Clinical laboratories in Botswana have relied entirely on the reference intervals for normal immunohaematological values provided by manufacturers’ kits and textbooks.
The aim of this study was to determine the means, medians, 2.5th and 97.5th percentile reference intervals, for normal immunohaematological values in healthy adults in Botswana.
A total of 261 healthy participants comprising 126 men (48%) and 135 (52%) women were enrolled in the southern part of Botswana, and immunological and haematological laboratory parameters were measured.
The mean age was 28.8 (95% Confidence Interval [CI] 27.7–29.8) years, with a median of 27 years and a range 18–66 years. The mean haemoglobin level was significantly lower for women (12.4 g/dL; 95% CI 12.1% – 12.7%) than men (15.1 g/dL; 95% CI 14.9% – 15.3%). The women’s haemoglobin reference values (9.0 g/dL – 15.0 g/dL) levels were lower than observed in predominantly White populations (12.0 g/dL – 16.0 g/dL), but comparable with regional consensus reference intervals (9.5 g/dL – 15.8 g/dL) recently defined for East and Southern Africa.
The established values provide an important tool for patient management and could influence decisions on inclusion of participants and adverse events in clinical trials conducted locally.
The human immunodeficiency virus (HIV) constitutes a major public health problem in Botswana with a prevalence of 17.6%1 in the general population and 31.8% amongst pregnant woman.2,3 Botswana is one of the countries in Africa that has led a very high response to the epidemic through a range of multilevel interventions, including the widespread access to antiretrovirals (ARVs),4,5 and has built capacity to conduct international prevention, treatment and vaccine trials.6 A valid scientific safety evaluation of ARVs and HIV vaccines relies on the availability of locally defined reference values for parameters of clinical interest.7
The study was approved by the Health Research and Development Committee (HRDC) of the Ministry of Health in Botswana. Written informed consent was obtained from participants prior to their enrollment. Those people found to be HIV-positive were excluded from the study, and referred for HIV care and treatment clinics for further management. CD4 and haematology results that were obtained, were offered free of charge as per the Botswanan guidelines.
Screening and enrollment started in May 2008 and ended in June 2008. A total of 294 individuals were screened: 145 men (49%) and 149 women (51%). A total of 33 (11.2%) of screened volunteers were excluded, following enrollment based on defined exclusion criteria. The remaining 261 participants’ samples were included in the study, and comprised 135 women (51%) and 126 men (49%). The mean age was 28.8 (95% CI, 27.7–29.8) years, with a median of 27 and a range 18–66 years.

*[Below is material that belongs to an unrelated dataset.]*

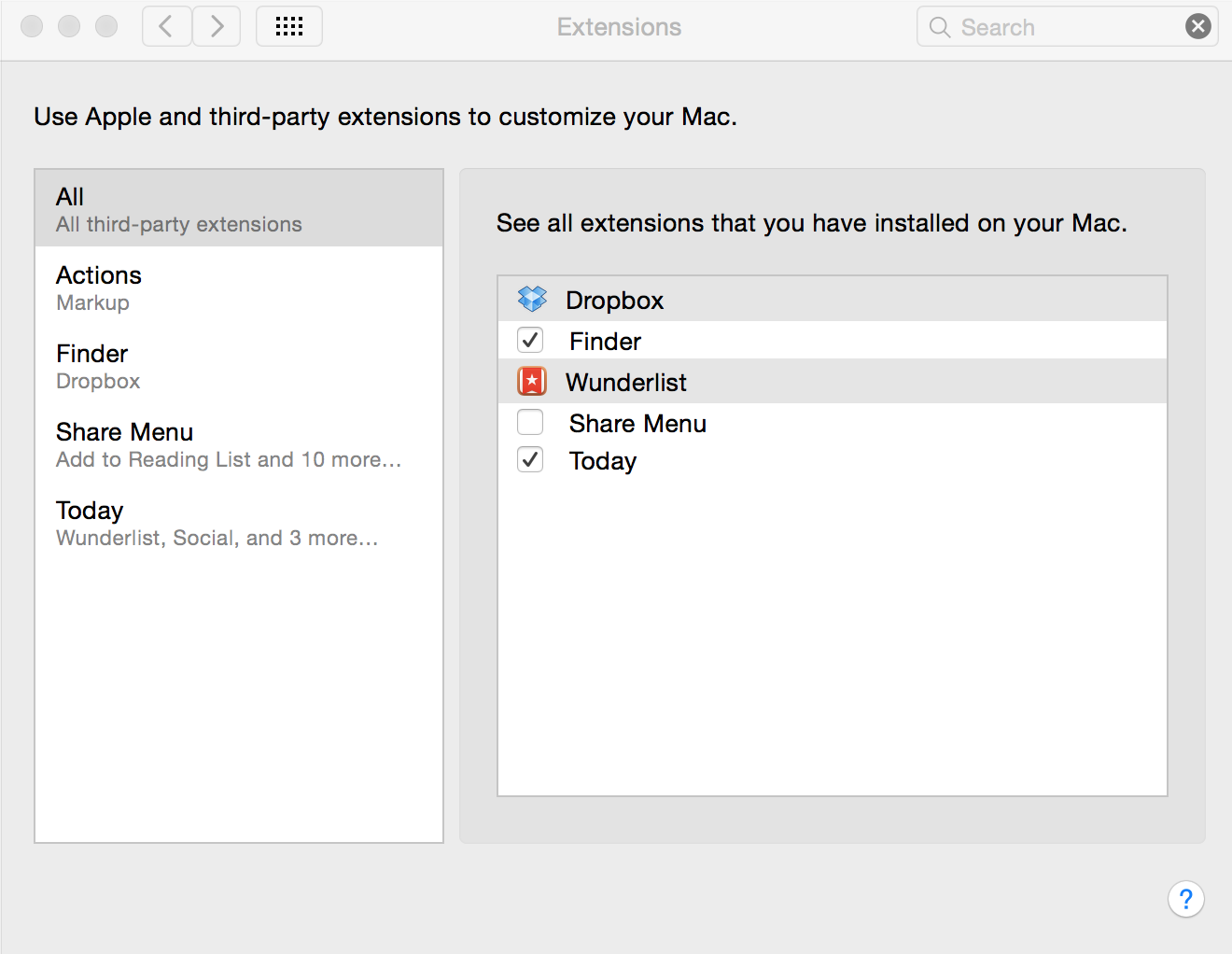Click the magnifying glass search icon
The height and width of the screenshot is (954, 1232).
click(940, 27)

The reference intervals for immunohaematological and clinical chemistry parameters, which may serve as Botswanan standards for the interpretation of laboratory results, were established from 260 HIV-negative participants (134 women [52%] and 126 men [48%]) aged 18–66 years, from around Gaborone. As expected, the percentage CD4+ and CD8+ T-lymphocytes varied less between women and men. Malone et al.31 reported large fluctuations in repeated CD4+ cell counts in HIV-positive patients and can be explained, in part, by CD4+ cell count diurnal cycle, and also by high variability in total lymphocyte counts. HIV-negative women have a higher average CD4+ T-lymphocytes count than men, which confirms the findings of Bussmann et al.32 The CD4 cell counts are lower in Botswana than those observed in East Africa and USA. This has obvious implications on the clinical staging of AIDS and the assessment for disease progression.

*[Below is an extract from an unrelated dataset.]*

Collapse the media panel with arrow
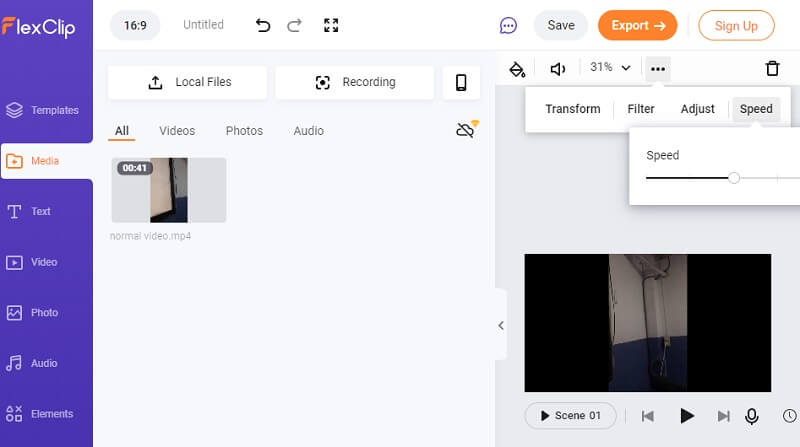(x=501, y=325)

This is the first study in Botswana to document haematological reference intervals for healthy adults. Our study shows that clinical reference values developed within the region are more appropriate for the Botswanan population than those adopted from developed countries. The established values provide an important tool for patient management and could influence decisions on the inclusion of participants, as well as the management of adverse events. It could also improve scientific validity in clinical trials that are conducted locally and regionally.